EXERCISE AIM: Exact copy, no pictures: reproduce the lines from the one that holds "Image resolution: width=1152" through the end of the entries.

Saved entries
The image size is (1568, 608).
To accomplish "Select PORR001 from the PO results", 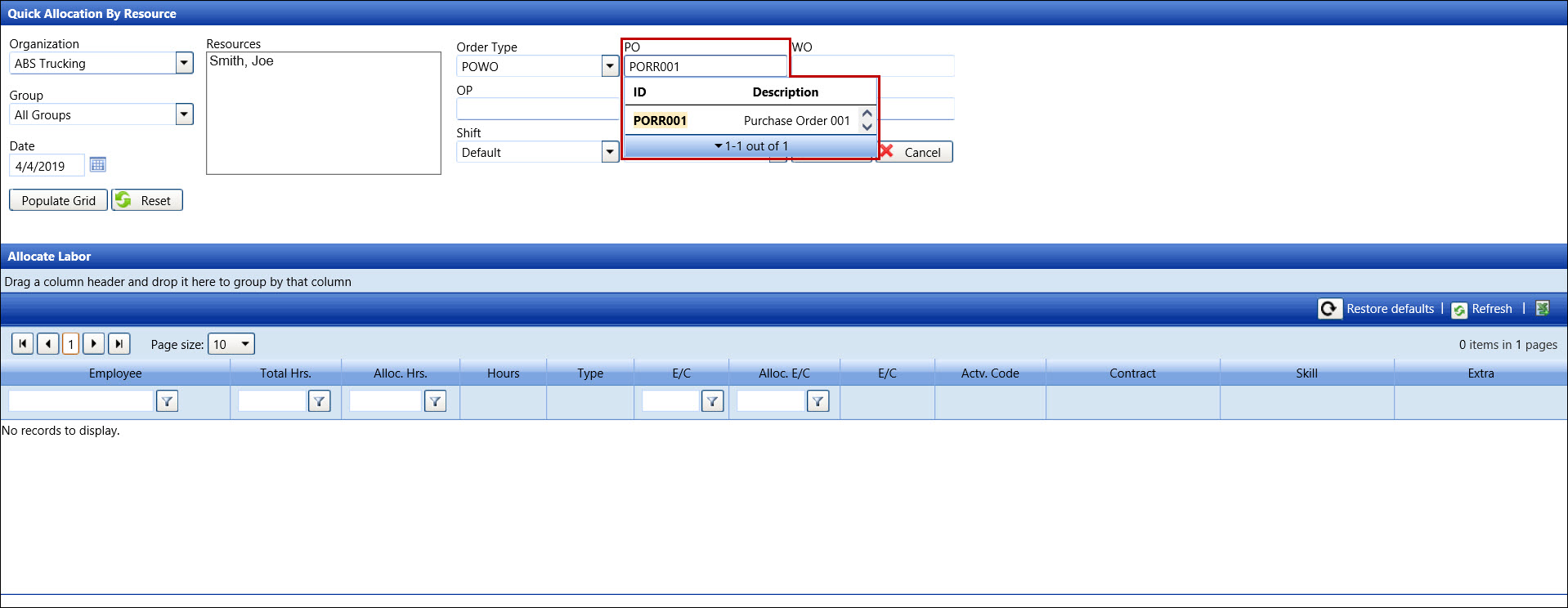I will click(x=660, y=121).
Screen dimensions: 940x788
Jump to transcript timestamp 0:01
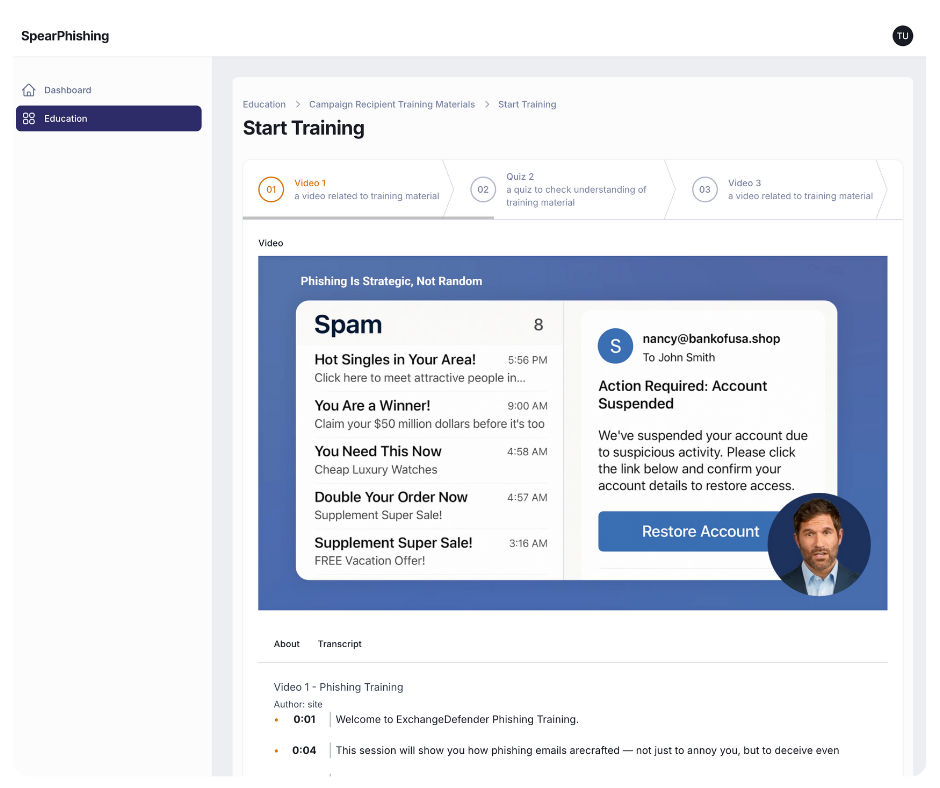tap(304, 719)
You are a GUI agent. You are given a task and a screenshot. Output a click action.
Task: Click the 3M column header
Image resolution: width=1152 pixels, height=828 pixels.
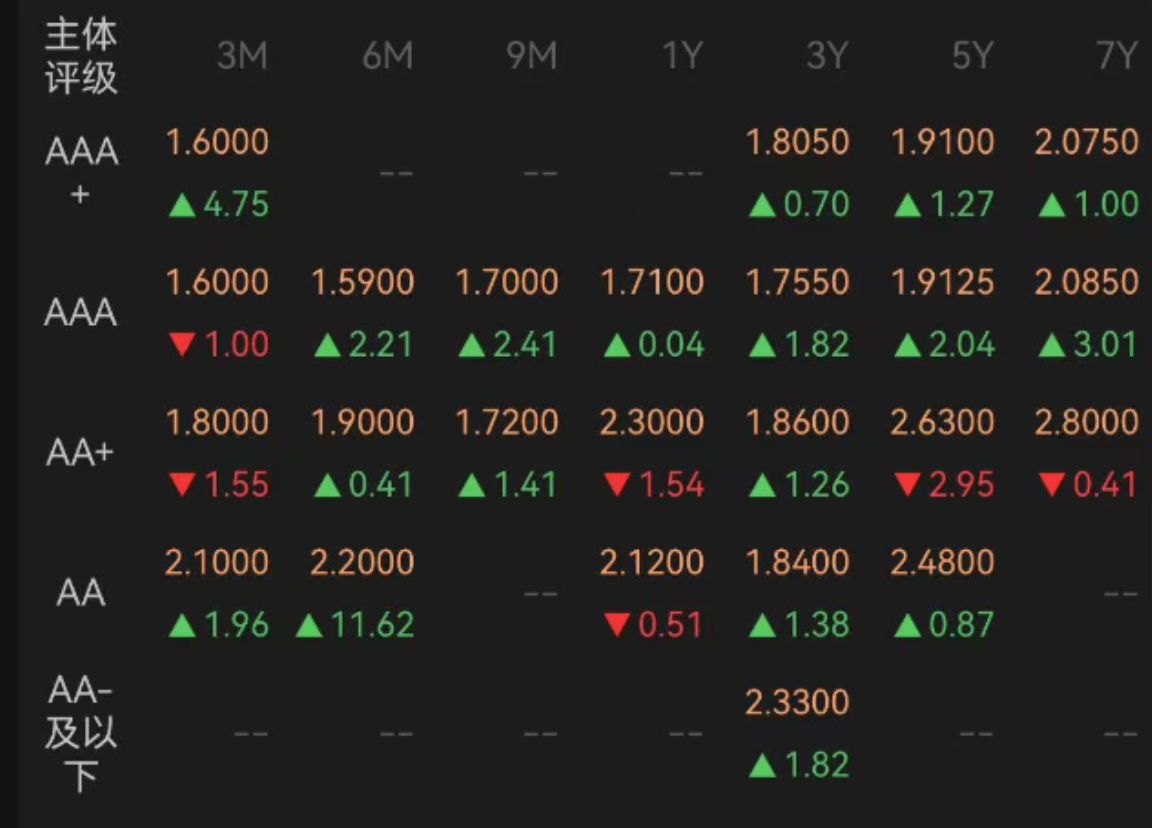pyautogui.click(x=242, y=56)
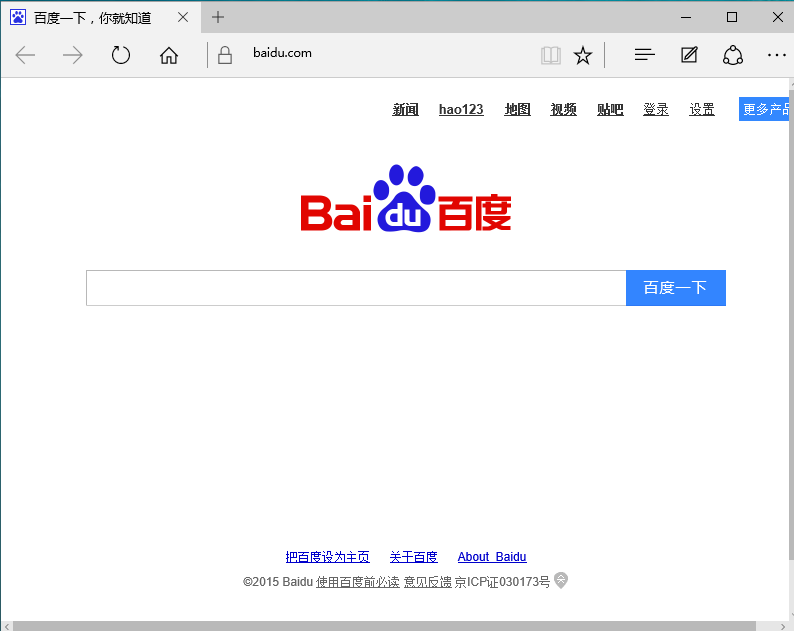Focus the Baidu search input box

pos(355,288)
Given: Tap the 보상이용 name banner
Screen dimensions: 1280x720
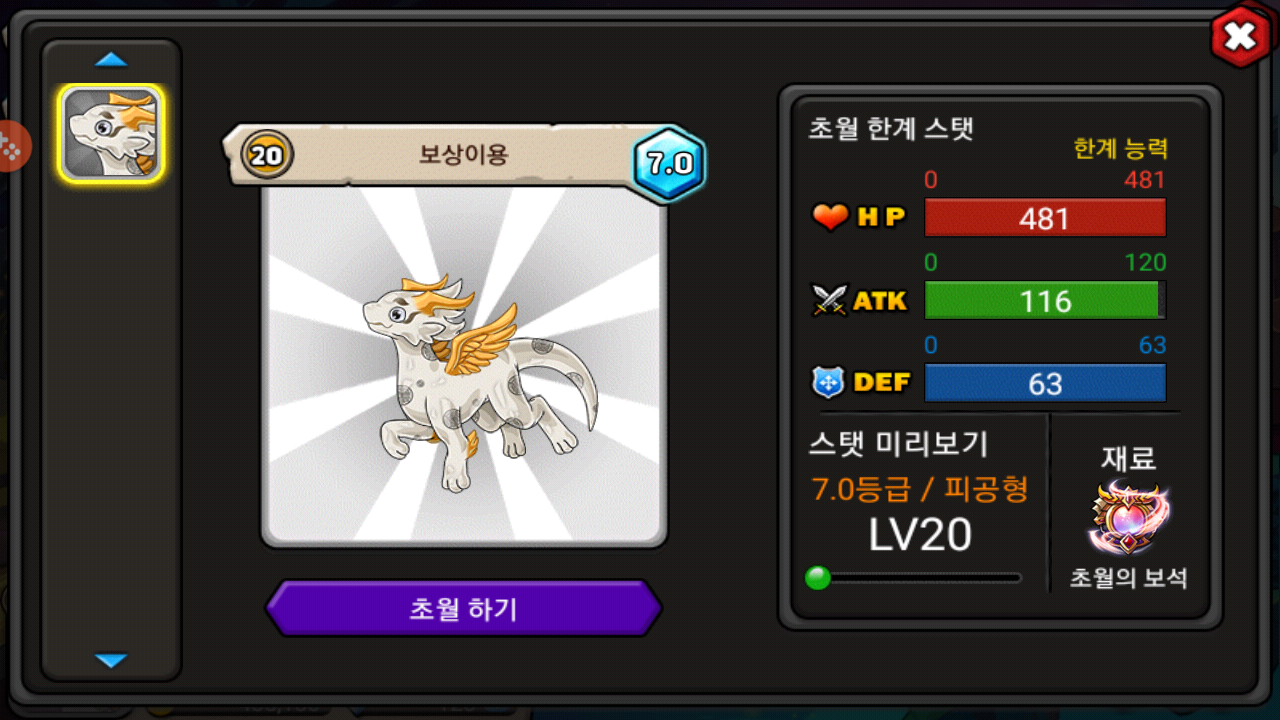Looking at the screenshot, I should pyautogui.click(x=464, y=155).
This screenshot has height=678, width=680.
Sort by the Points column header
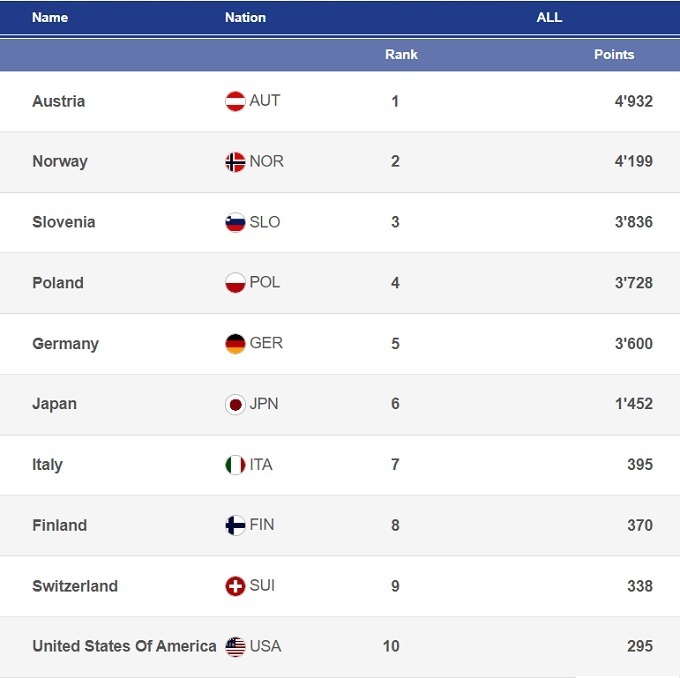[x=614, y=54]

EXERCISE RESULT:
Image resolution: width=1152 pixels, height=828 pixels.
pyautogui.click(x=242, y=56)
Focus the Baidu search input box

pos(355,288)
Given: Tap the 보상이용 name banner
Screen dimensions: 1280x720
Looking at the screenshot, I should pyautogui.click(x=464, y=155).
This screenshot has height=678, width=680.
Sort by the Points column header
[x=614, y=54]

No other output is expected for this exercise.